▶ _Problem details_:
State how many lines of the listing contain the string "width", giving only the number.

[Word and element location data]
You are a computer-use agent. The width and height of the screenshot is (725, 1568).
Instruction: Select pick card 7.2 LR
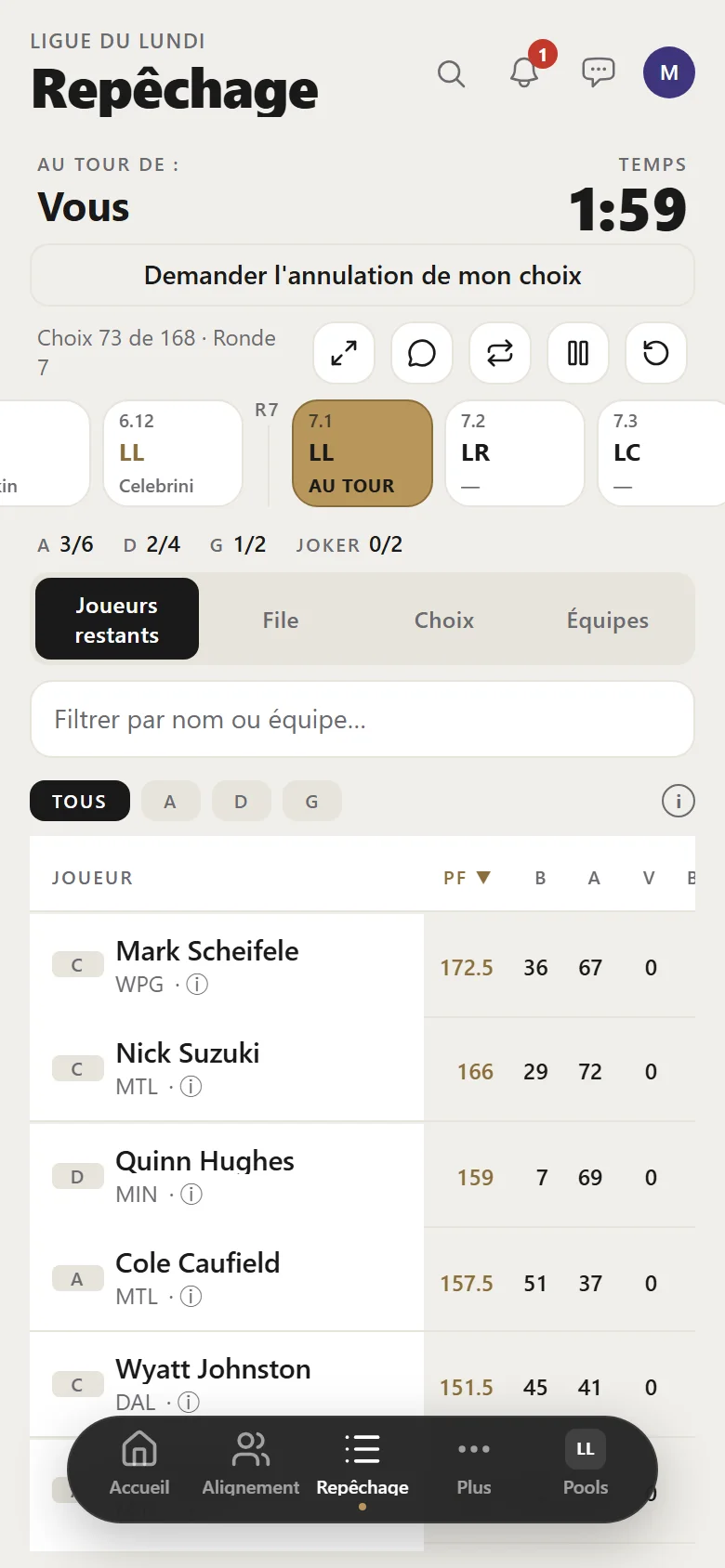[x=515, y=453]
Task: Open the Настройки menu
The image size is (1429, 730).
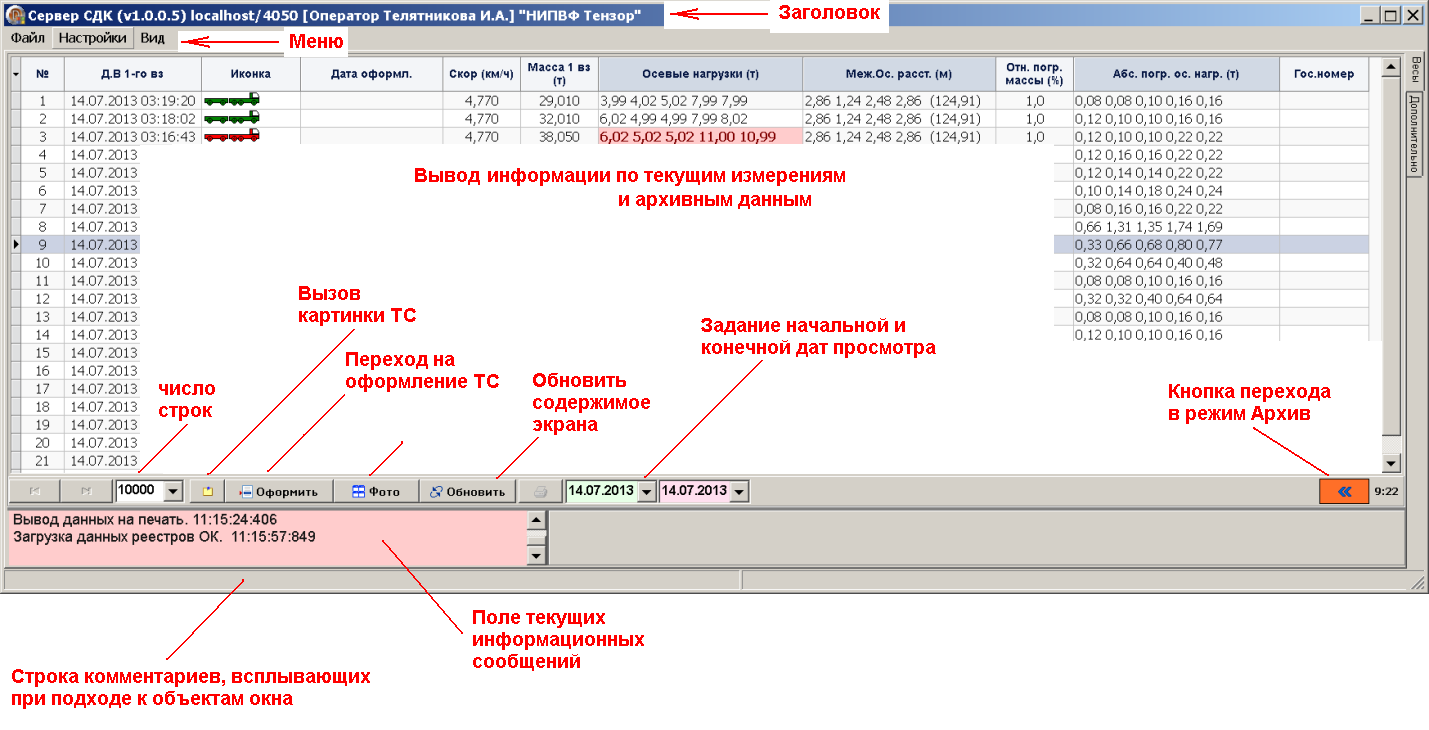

▶ _Written solution_:
1